The three largest countries of this rapidly expanding organization have accelerated their drive toward closer and more comprehensive economic, political and strategic cooperation.
The ongoing consultations show their concern that vast areas of mutual relations are inadequately covered, and that their policy coordination mechanisms should be more actively used in an unfolding multipolar world.
One can take this as an attempt to create a more structured response to changing trade and investment flows along the new global security fault lines.
It is, therefore, no surprise that China and Russia wish to expand and upgrade their work on bilateral and world affairs. India is now joining them after a recent warming of relations with China.
Those who think that they can disrupt what increasingly looks as a de facto China-Russia alliance, ignore or, more likely, don’t know the history of an institutionalized cooperation since the middle of 1990s.
Russia and India need more trade with China
Understanding their position and the future developments in the global community, the two countries created in 1996 the Shanghai Five with Kazakhstan, Kyrgyzstan and Tajikistan.
Convinced of the need for such a regional forum, Moscow and Beijing proceeded in June 2001 to include Uzbekistan and launch the Shanghai Cooperation Organization (SCO) to promote deeper political, economic and security relations.
The SCO was subsequently expanded to ten member countries to include India and Pakistan (in 2017), Iran (in 2023) and Belarus (in 2024). Also, the SCO currently has two observer states and 14 dialogue partners.
The problem is that this large organizational infrastructure lacks internal cohesion and financial means for a meaningful regional activity and global positioning. And that is what Moscow and Beijing wish to fix through coordinated efforts to maintain and enhance stability and economic development in Central Asia.
Russia and China are also expanding their trade, investment, security and cultural ties as a foundation for joint action to support the Global South and the world’s multipolarity.
Their bilateral trade is growing despite serious obstacles posed by U.S. and E.U. sanctions. In the first 11 months of this year, the Russia-China trade increased 3.1%, with China’s sales to Russia marking an annual gain of 4.9% and Russian exports to Chine rising 1.5%.
Russia is among China’s ten largest trade partners, but its share of China trade is less than half of U.S. trade with China, and about a third of E.U.’s business with China.
India is also a relatively minor trade partner for China; its total China business is about one half of the China-Russia trade. The major difference compared with Russia is that India has a substantial trade deficit with China on falling exports and a 4% growth of imports from China.
China can avoid trade war with U.S. and E.U.
Those trade numbers are showing that there is a long way to go to translate the objective of closer political partnership into large, balanced and growing economic relations among the three leading BRICS countries.
And yet, that is what China, Russia and India need to build a political platform to compete with the U.S. and E.U. in world trade, finance and security systems.
China, the informal leader of that group, wants good working relations with U.S. and the E.U. who contributed one-third of its $3.2 trillion in export revenues during the first 11 months of this year.
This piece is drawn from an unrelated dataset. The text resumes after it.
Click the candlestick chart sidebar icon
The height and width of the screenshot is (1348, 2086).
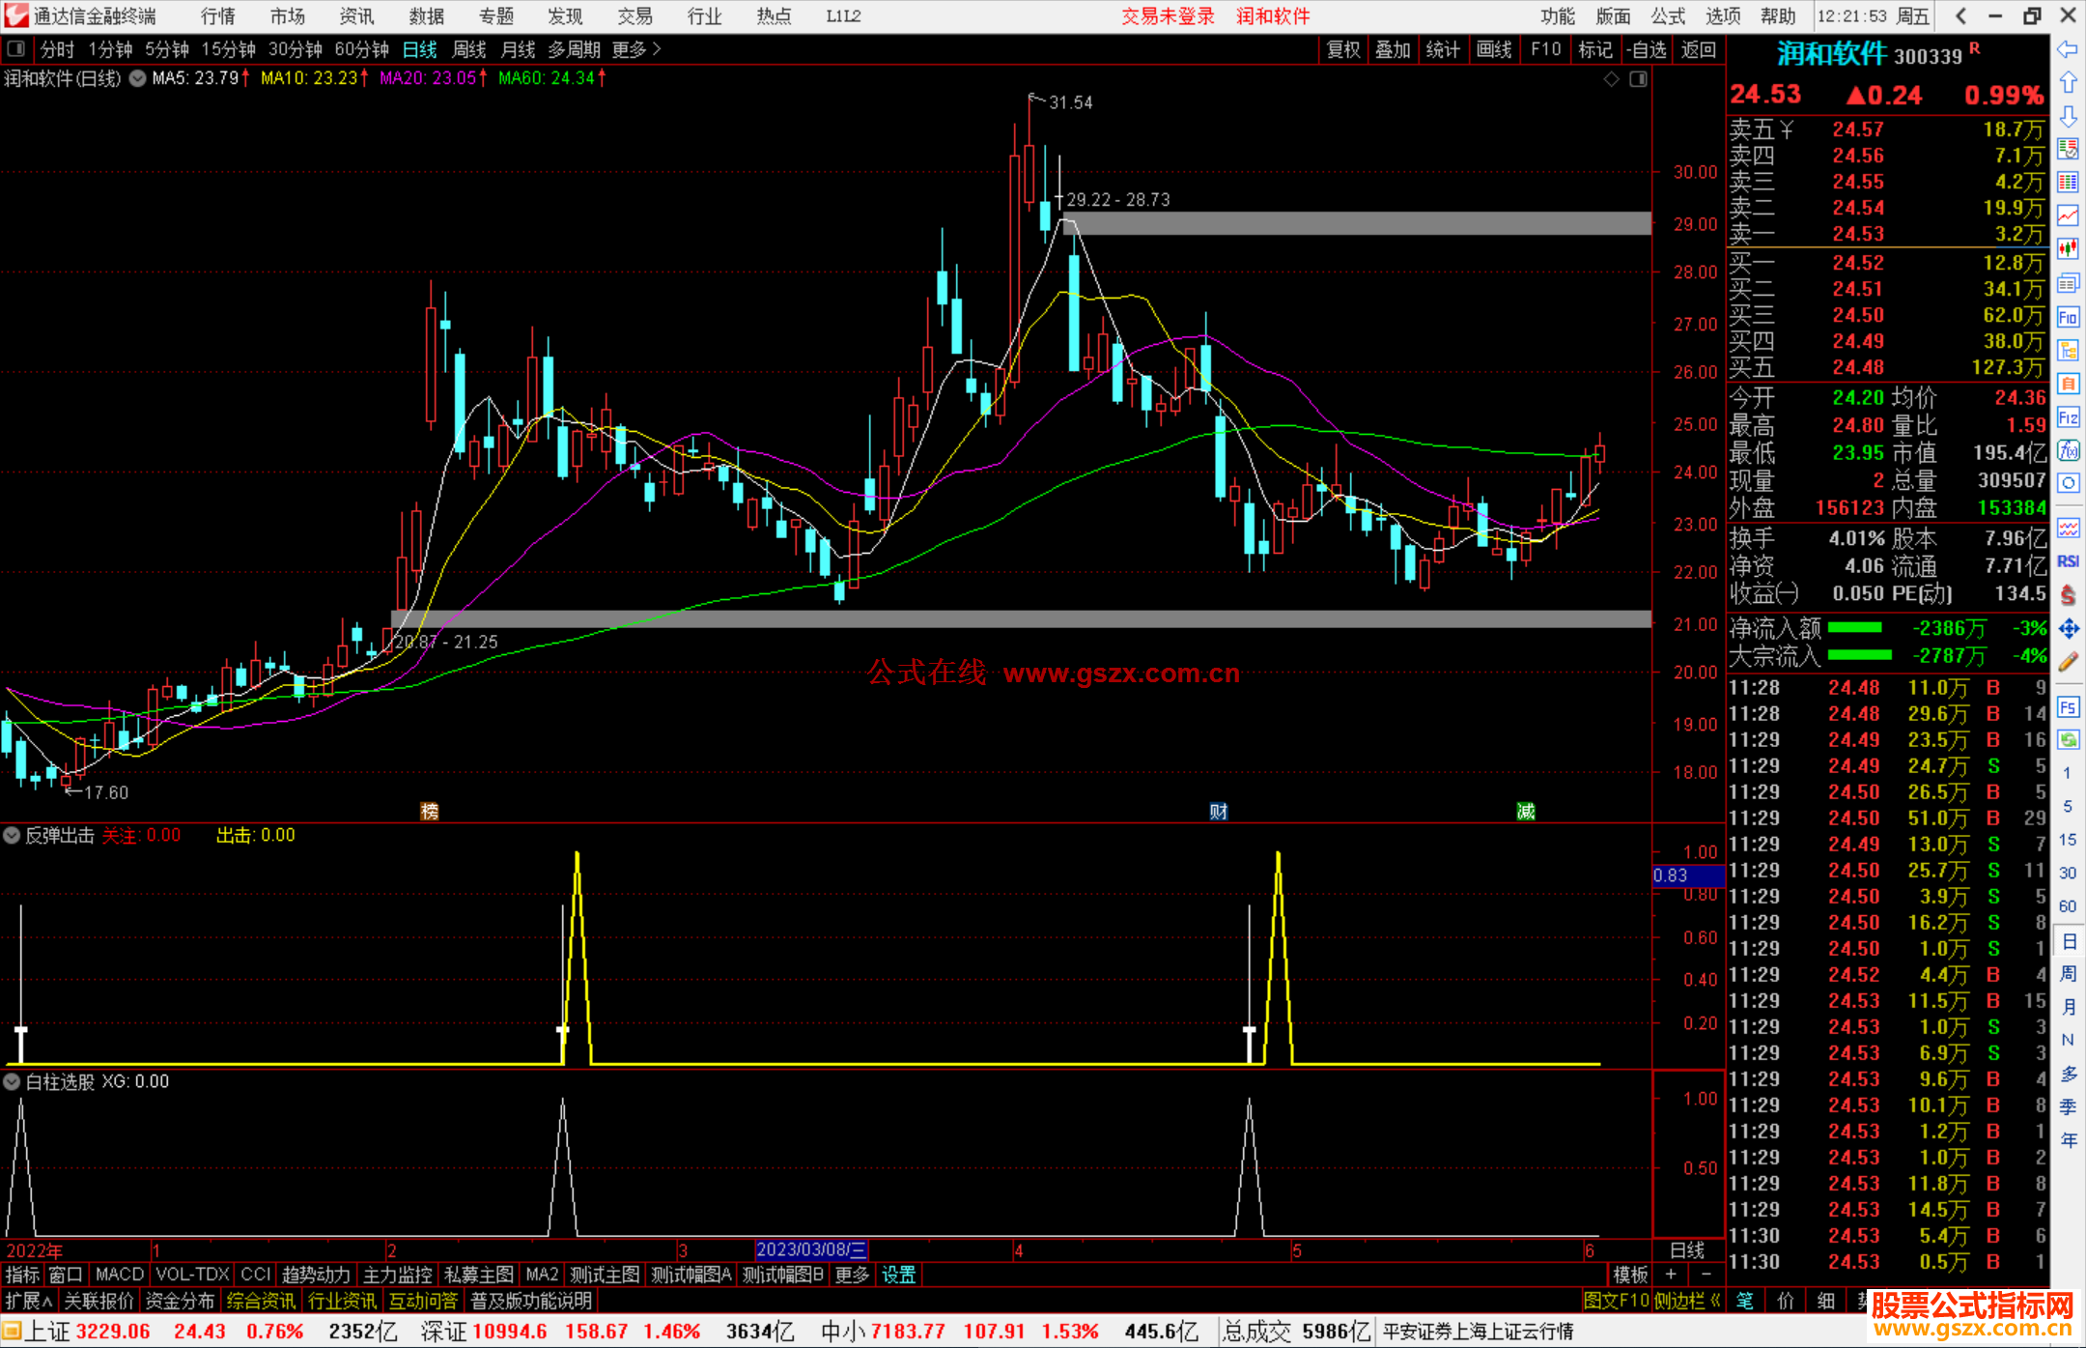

But that does not mean that China cannot do more toward a better-balanced trade with Russia, India and perhaps also with the rest of the BRICS ten member countries.
Discussions along those lines will continue as China moves to reduce its dependence on exports by deploying a growth strategy based on market opening and a stronger domestic demand.
Such a policy change in China is already under way partly because of import tariffs in the E.U. and similar -- probably broader – trade limitations announced by the new U.S. administration.
And it looks like China could win that game. The U.S. business community is unlikely to agree to de-risking – in fact decoupling – with China. Just losing access to China’s aviation market, the U.S. Chamber of Commerce estimates that the aviation manufacturing industry could lose up to $50 billion in annual output and 225,000 jobs.
The situation is even worse in the E.U. Germany, with the future of chemical and automobile industries staked on Chinese markets, will never allow Brussel’s trade wars with China.
It is, therefore, quite possible that China could avoid major foreign trade problems while continuing to lead the process of closer economic and political relations with Russia, India and a broader Global South community.